[nico99]

Hello all.

I have a Raspberry Pi running Motion, keeping an eye on my home. The Motion stream authentication patch doesn't work on ARM, meaning I am not able to set a password to view the stream, so I have set the stream on a new port number so it will be harder to find at random. I also have my router set up to email me a log of IP addresses going to it, and so far it's just me SSHing in, or viewing the webcam stream.

I am now switching to a new ISP which has wired the block up for fibre optic. My old ADSL router won't work on it, and the router they have provided doesn't have the option to view or email any logs. I would like to be able to continue to check that nobody else is having a look at the webcam - it's not a big deal, I'd just like to. So I thought I'd get the Pi to monitor the ports I'm using for the webcam and SSH, and write the log to a file. I have made a service using tcpdump which does this very neatly. (I've got it to only log the start and end packets of each session, so it doesn't write a huge file).

So, to my question: In my reading to figure out how to do this, I came across a couple of forums where people were saying that running tcpdump permanently in the background as root is a security risk. Is this the case in my case? How so? Is there an alternative route I can take?

Thanks in advance for any advice. A few notes: I have root login and password login disabled on SSH, and I've set a cron script to check for my phone's MAC address and turn off Motion when it sees it, so at best anyone looking at my webcam will see a sleeping cat most of the time. I could buy a new router which does logging but it would be nice not to. Also - I am in no way an IT professional, just someone having fun learning new things and making useful stuff - so please forgive any holes in my knowledge.

[WarheadsSE]

I would strongly suggest against tcpdump, and instead have iptables create a log entry on a new connection to that port. If done carefully, you might even be able to lock it down to just your phone (this one gets more complex quickly)

Even better, setup a VPN or SSH tunnel so there is no unsecured access of any kind.

[nico99]

Thanks very much for the response, I'll look into those.
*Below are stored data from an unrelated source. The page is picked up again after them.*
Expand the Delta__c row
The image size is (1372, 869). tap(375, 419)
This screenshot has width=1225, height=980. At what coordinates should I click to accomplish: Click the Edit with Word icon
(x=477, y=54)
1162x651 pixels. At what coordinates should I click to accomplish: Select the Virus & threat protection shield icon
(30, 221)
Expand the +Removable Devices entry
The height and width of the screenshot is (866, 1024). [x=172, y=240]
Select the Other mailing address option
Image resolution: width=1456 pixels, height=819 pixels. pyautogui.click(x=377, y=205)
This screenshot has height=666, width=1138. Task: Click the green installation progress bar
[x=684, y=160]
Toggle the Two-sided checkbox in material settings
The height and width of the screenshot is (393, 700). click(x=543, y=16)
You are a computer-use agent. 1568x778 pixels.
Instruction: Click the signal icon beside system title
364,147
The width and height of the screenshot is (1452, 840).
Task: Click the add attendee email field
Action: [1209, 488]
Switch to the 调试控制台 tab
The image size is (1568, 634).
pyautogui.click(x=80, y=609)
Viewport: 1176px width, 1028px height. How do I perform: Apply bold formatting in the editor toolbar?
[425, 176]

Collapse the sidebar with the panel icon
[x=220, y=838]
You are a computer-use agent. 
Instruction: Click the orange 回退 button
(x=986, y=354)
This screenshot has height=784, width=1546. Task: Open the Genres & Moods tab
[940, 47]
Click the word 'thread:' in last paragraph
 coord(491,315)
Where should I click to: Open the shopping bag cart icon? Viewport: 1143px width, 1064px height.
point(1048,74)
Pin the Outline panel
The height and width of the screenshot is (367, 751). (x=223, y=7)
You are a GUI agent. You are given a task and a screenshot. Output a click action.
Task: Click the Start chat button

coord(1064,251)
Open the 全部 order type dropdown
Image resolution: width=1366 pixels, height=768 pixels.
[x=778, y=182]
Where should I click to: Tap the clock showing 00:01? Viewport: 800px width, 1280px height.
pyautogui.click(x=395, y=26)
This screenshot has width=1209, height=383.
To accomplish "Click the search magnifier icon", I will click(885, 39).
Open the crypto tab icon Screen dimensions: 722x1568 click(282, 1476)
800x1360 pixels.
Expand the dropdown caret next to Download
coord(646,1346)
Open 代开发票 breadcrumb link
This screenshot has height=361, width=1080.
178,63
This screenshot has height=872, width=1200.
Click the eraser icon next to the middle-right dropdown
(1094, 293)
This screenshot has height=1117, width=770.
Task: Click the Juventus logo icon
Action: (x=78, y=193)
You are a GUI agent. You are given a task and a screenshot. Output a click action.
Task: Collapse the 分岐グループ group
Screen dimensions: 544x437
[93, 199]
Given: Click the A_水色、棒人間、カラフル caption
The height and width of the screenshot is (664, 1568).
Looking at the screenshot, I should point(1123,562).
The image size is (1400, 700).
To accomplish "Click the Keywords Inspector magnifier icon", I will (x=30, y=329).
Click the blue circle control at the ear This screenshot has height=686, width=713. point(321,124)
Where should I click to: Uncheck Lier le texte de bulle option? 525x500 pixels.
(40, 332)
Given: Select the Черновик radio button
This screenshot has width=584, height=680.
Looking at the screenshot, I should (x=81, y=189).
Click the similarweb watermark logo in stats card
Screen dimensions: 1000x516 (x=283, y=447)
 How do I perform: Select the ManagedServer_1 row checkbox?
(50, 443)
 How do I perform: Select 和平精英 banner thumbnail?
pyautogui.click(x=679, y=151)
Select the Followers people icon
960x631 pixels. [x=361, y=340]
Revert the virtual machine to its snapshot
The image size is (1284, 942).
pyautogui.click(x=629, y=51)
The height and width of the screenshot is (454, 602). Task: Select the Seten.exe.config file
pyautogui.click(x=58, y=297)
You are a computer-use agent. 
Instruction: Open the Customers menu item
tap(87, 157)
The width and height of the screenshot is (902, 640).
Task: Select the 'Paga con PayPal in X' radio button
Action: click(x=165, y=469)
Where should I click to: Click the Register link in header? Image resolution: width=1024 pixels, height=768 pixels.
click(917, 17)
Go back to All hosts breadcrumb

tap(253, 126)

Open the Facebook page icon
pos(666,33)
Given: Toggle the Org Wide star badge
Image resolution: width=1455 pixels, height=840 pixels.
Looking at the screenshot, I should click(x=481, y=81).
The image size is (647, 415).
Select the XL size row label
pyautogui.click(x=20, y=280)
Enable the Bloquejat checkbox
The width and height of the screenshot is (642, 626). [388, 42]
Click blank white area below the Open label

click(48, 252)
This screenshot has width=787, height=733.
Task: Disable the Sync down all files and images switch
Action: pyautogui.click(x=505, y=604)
Is there a straightforward explanation of why tcpdump would be a bad idea in this situation?

[WarheadsSE]

Because you're not using any security, and setting a bell on the door.

[moonman]

You can also setup a reverse proxy with password authentication (and maybe even add an ssl layer - this is what I do for my transmission remote access). Nginx,lighttpd and apache support this. Apache might be too heavy. Lighttpd is tricky to setup for reverse proxy with rewrite rules (unless it is v1.5 and we only have 1.4.xx in repos). So this leaves nginx. Don't know if 'pound' supports password authentication.